• Given records

* * * * * * *

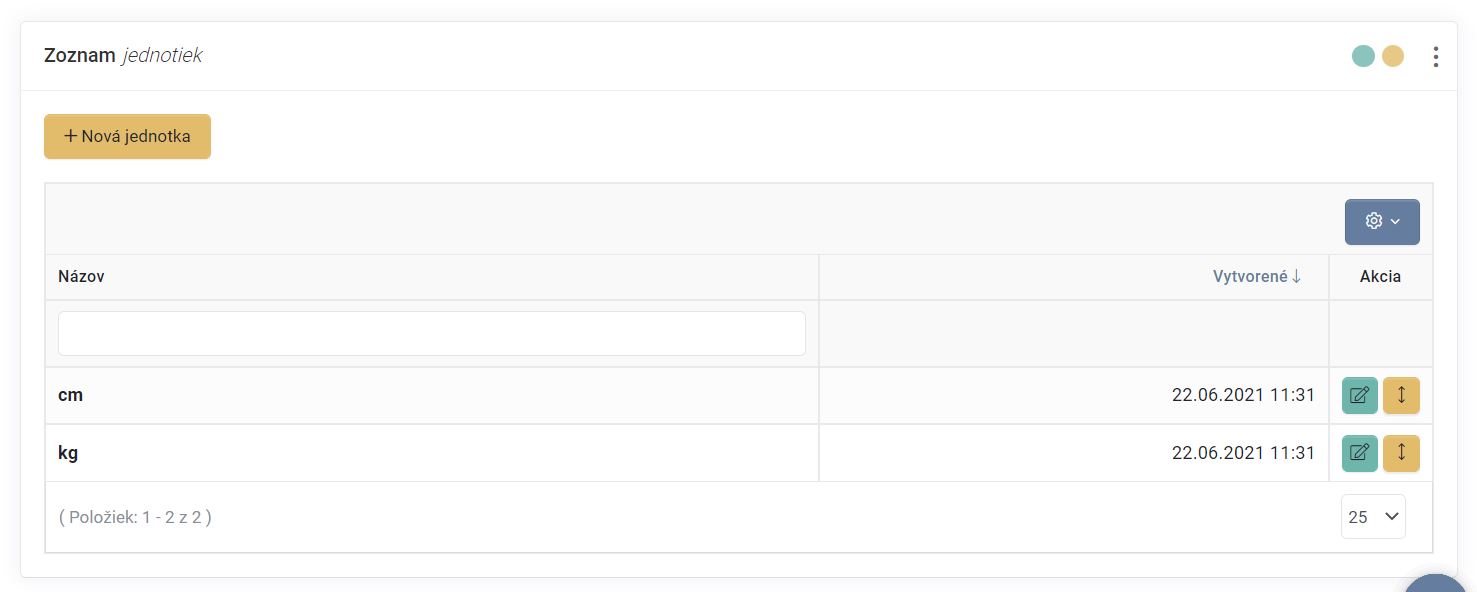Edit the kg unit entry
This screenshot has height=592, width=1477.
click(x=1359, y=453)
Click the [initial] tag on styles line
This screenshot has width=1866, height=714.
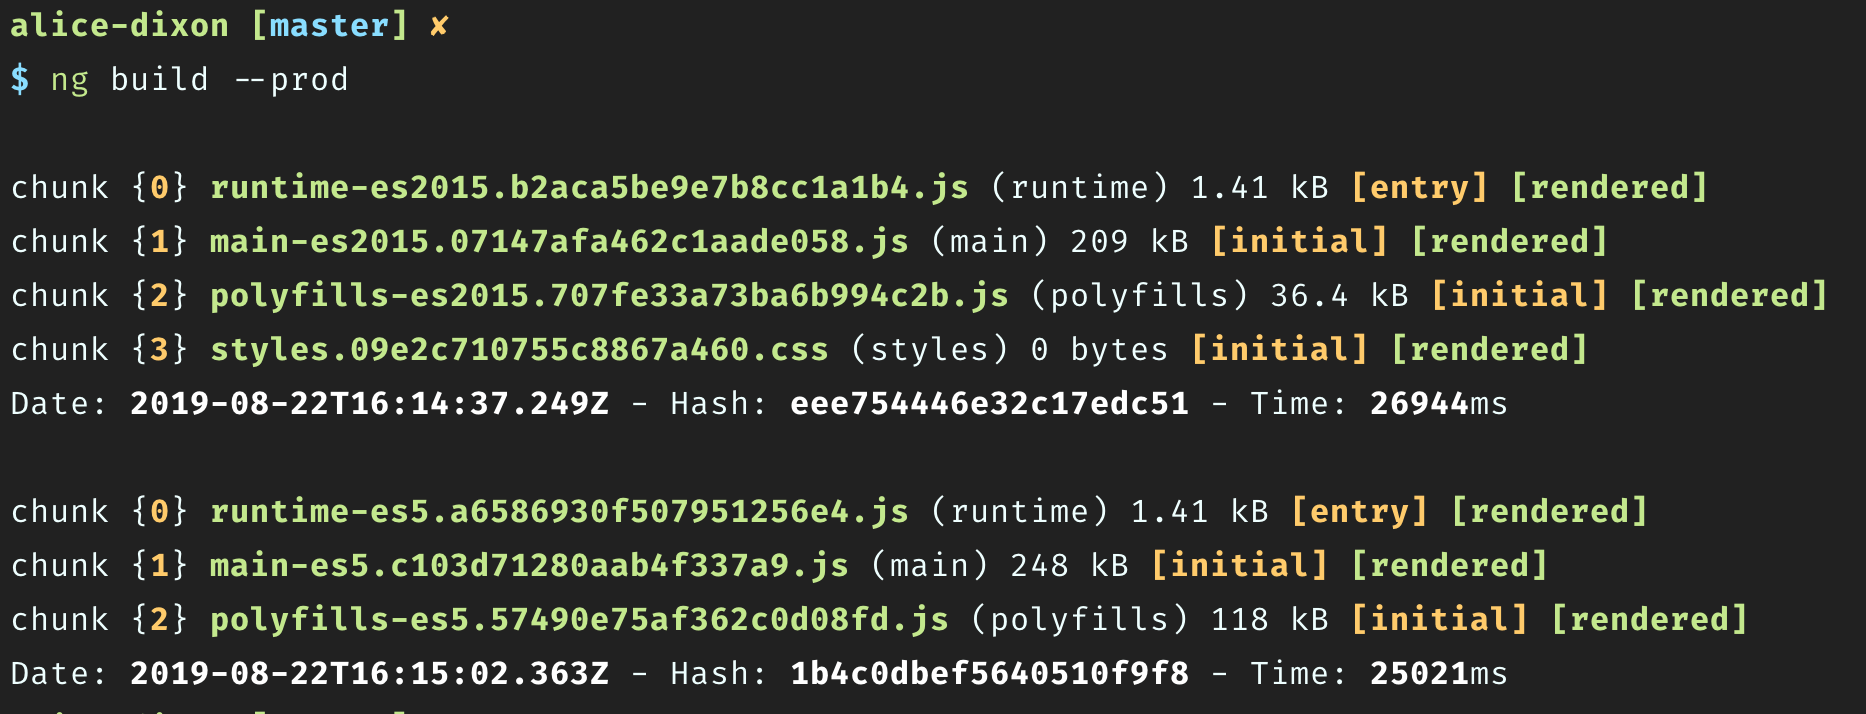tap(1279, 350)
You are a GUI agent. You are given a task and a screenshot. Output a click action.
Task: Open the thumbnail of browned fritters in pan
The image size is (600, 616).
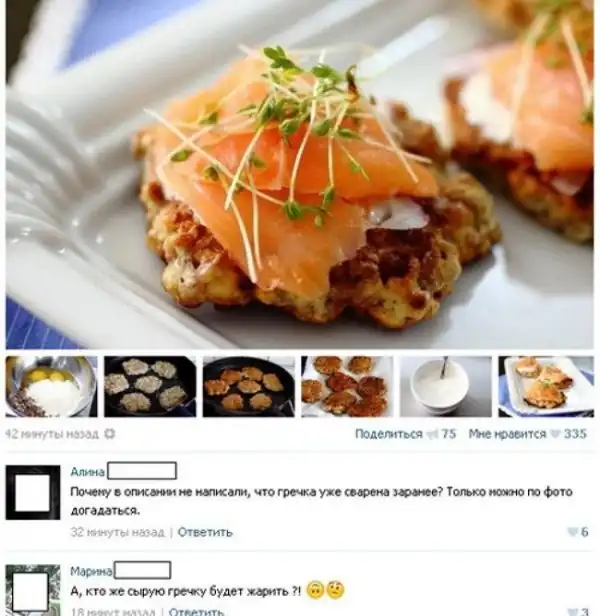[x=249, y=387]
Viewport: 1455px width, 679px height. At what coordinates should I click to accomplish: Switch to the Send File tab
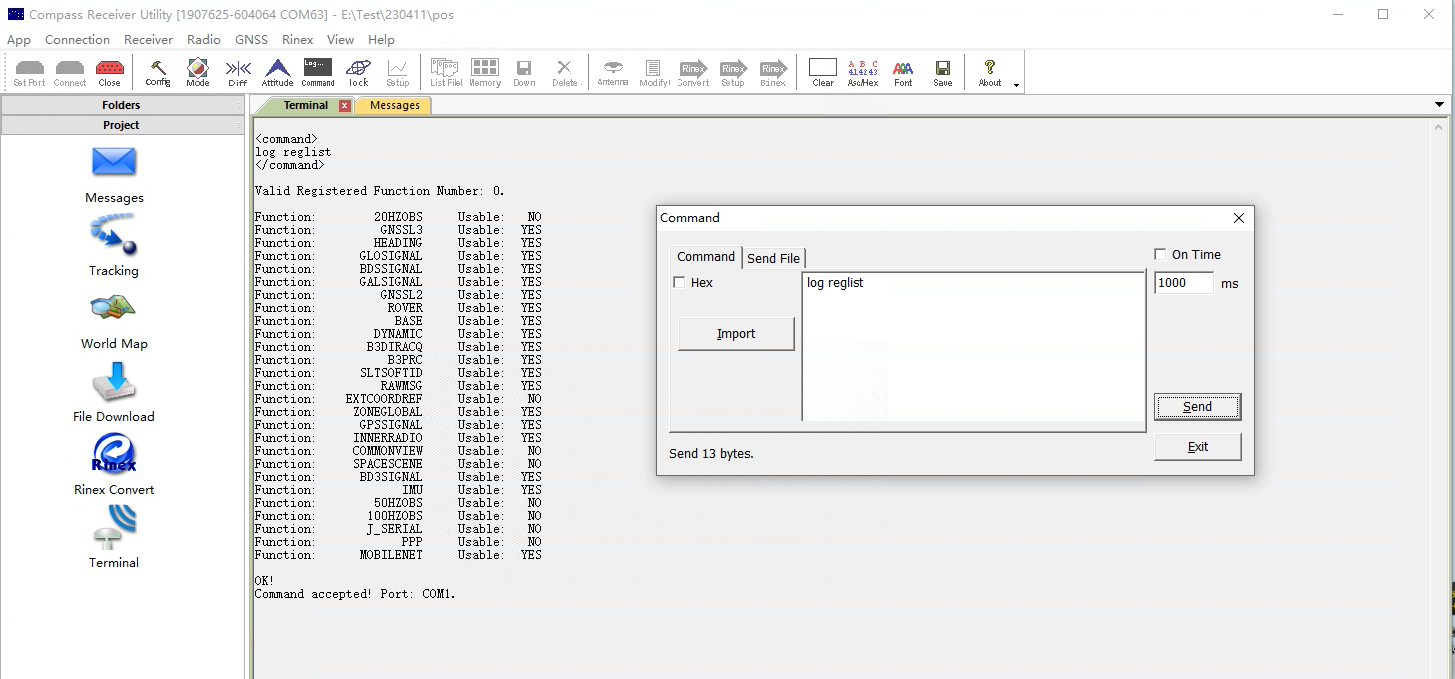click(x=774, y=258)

* * * * * * *

• Work request
The answer must be an exact transcription of the lines from the one containing "The image size is (600, 616)." through the last line of the records above, both included, with no pictures.

• The answer
The image size is (600, 616).
[x=249, y=387]
Viewport: 1455px width, 679px height. At what coordinates should I click to accomplish: Switch to the Send File tab
click(x=774, y=258)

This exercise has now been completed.